When it comes from going to secular to gospel, he stopped doing music altogether for about two years. God called him and he fell in love with him from the start. Jones had reached the worst place ever and alcohol became his God.

“I was a slave to it and it dictated my whole life. I was no longer in control of my life. As I said, I sold from since I was 12 up until I was 21. For the first time I started feeling guilty when I sold drugs to a kid that only was 18. I said to myself I am killing this kid. It was in my mind at the time that this kid could do something great or destructive with his life, and I was killing him. The climax of alcoholism and the emptiness of selling drugs made me feel completely worthless. I did not have a relationship with God at the time, but I knew what I was doing,” said Jones.

“Everyone can say they know God, but I knew for myself that only God could help me. I got on my knees, cried and surrendered to God and said help me. Within a month’s time, I stopped smoking cigarettes, selling drugs and drinking.
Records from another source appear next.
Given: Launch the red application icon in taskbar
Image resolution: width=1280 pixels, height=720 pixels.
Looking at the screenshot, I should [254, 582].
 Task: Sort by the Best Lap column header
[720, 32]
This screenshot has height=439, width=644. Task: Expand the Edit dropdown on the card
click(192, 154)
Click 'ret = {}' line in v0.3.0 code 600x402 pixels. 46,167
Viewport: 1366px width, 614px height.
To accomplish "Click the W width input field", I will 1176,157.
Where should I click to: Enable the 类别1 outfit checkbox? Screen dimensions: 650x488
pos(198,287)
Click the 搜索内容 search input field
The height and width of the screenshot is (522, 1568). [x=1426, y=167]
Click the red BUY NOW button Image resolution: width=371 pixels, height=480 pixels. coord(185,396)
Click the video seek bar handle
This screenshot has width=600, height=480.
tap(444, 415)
I got clean and got baptized and went from killing people to helping people. I was looking at two years jail time, but by the grace of God I did not go,” said Jones.

His family embraced what he was doing for God and was happy for him. Jones did not have a tight group of friends as a child and did not fit in with the crowd. At this time, he has people in his life that look out for him and have his back no matter what. His eyes are wide open and the blinders off. It is amazing to see how God is working in his life. The transition was not easy, but felt comfortable for him. God took him away from his environment and the people he knew. He could not have grown being around the same people.

“I do not consider myself just a rapper and I will not do music with anyone gospel or secular if you are not glorifying God. My goal is glorify Christ and that you see and hear him through my music and message. Even if a gospel artist is glorifying himself as far as him having swag and money, I will not get on the track with him because he is not glorifying God. I will not, under any circumstances, promote a secular message,” said Jones.

When the time comes Jones sees himself performing music ministry full time. He feels that he will be ready in five years or less.